EXERCISE:
Work through the listing below and count the lines that hold "width". Answer with the number alone.
-.-.-
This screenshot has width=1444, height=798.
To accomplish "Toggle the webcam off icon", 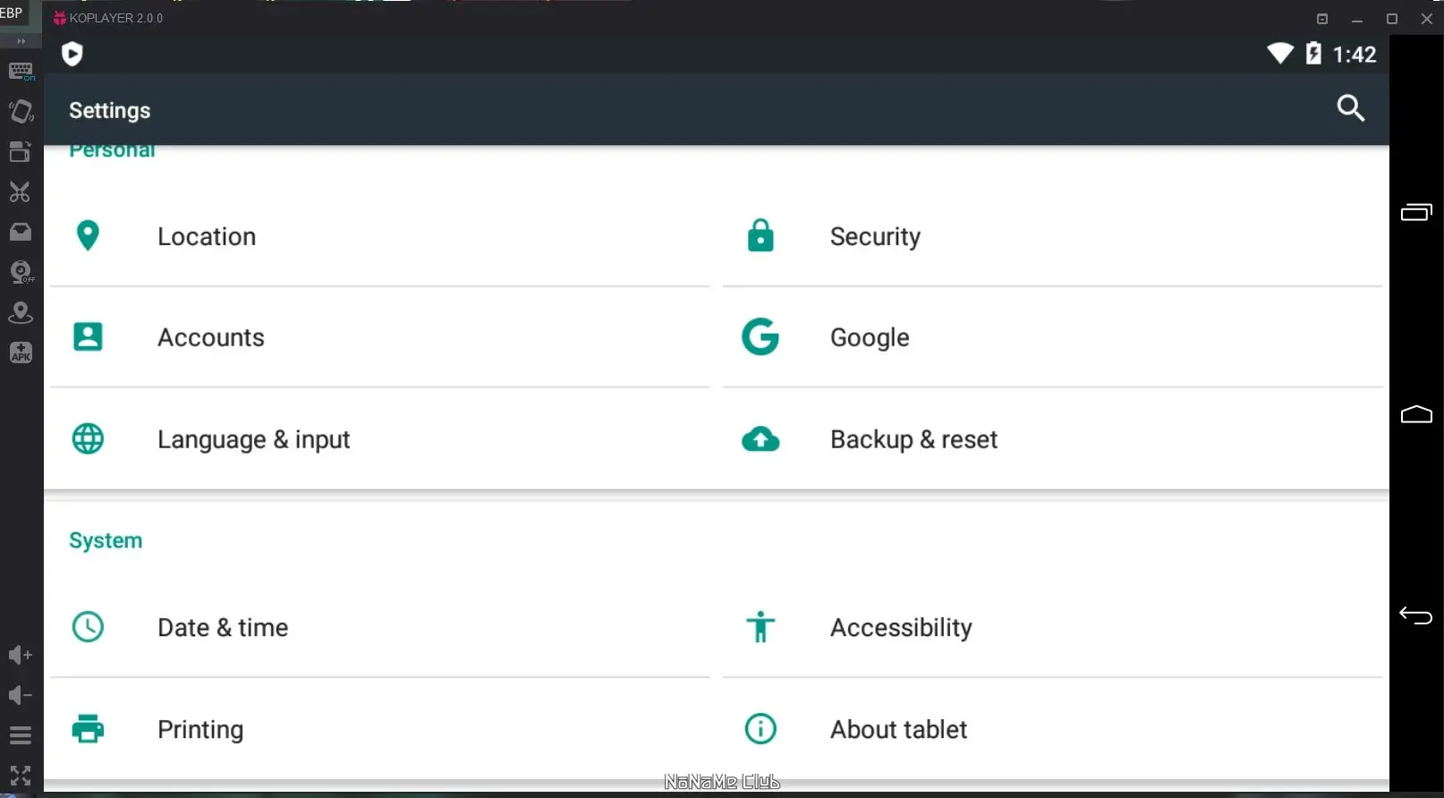I will (21, 272).
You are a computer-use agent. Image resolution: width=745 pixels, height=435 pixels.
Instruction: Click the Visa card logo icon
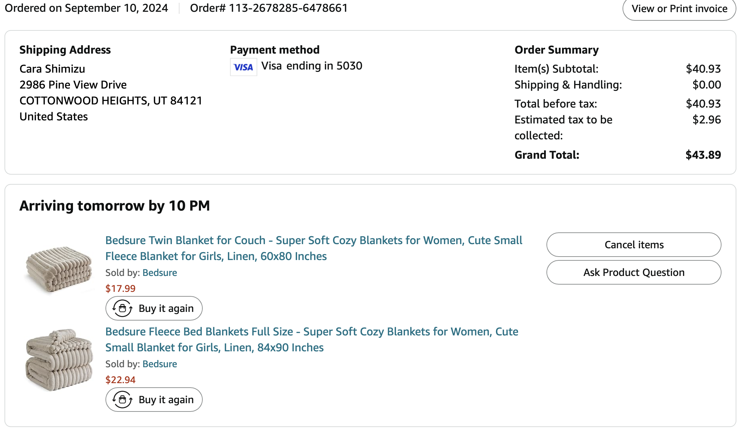tap(243, 67)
-.-.-
SOLUTION TO THIS TASK:
2